WORK TASK | Between the line containing "Identify the click" and the line containing "طراحی سایت شرکت مبنا تجارت (561, 1120)" lies a run of lines; give that run again exactly, with both of those lines, and nothing else from the entries below.

LISTED RECORDS |
————————

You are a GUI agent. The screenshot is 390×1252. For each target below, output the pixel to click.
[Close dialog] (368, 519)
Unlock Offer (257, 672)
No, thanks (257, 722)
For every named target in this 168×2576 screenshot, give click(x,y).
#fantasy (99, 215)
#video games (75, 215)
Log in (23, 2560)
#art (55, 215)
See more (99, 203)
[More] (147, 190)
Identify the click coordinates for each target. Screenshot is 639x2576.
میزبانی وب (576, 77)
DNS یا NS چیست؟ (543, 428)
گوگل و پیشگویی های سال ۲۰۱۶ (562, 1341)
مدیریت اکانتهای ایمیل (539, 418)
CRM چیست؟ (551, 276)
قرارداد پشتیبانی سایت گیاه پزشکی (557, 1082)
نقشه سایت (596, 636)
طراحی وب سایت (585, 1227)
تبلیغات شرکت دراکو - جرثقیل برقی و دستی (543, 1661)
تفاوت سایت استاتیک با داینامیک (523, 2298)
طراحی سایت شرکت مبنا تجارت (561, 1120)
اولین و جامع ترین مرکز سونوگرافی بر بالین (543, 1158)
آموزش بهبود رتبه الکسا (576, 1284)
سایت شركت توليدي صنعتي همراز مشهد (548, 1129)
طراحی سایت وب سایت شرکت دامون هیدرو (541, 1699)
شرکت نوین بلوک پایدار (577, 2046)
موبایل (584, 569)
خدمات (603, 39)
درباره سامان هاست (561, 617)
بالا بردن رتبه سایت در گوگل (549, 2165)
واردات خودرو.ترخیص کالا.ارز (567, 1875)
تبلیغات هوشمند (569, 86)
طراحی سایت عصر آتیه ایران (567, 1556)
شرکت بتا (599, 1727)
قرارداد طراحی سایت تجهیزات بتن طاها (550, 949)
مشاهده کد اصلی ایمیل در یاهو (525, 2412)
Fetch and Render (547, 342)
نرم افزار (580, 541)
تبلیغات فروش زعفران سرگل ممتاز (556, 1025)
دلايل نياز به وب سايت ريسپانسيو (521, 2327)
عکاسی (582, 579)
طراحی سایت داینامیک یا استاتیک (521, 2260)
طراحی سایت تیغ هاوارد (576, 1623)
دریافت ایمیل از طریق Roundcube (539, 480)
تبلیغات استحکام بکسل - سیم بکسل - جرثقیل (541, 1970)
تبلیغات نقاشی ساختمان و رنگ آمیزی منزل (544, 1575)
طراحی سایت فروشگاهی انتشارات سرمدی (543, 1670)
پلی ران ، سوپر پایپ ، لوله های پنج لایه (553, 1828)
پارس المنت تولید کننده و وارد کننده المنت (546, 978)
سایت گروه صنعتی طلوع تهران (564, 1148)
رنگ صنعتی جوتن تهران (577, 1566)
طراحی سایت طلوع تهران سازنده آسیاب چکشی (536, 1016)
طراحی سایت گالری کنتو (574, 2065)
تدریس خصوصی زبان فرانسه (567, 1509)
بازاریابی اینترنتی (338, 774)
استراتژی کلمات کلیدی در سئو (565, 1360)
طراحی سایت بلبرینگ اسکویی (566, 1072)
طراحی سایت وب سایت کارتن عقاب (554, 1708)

————————

EXERCISE SOLUTION |
Identify the click coordinates for each target. Screenshot is 639x2576.
میزبانی وب (576, 77)
DNS یا NS چیست؟ (543, 428)
گوگل و پیشگویی های سال ۲۰۱۶ (562, 1341)
مدیریت اکانتهای ایمیل (539, 418)
CRM چیست؟ (551, 276)
قرارداد پشتیبانی سایت گیاه پزشکی (557, 1082)
نقشه سایت (596, 636)
طراحی وب سایت (585, 1227)
تبلیغات شرکت دراکو - جرثقیل برقی و دستی (543, 1661)
تفاوت سایت استاتیک با داینامیک (523, 2298)
طراحی سایت شرکت مبنا تجارت (561, 1120)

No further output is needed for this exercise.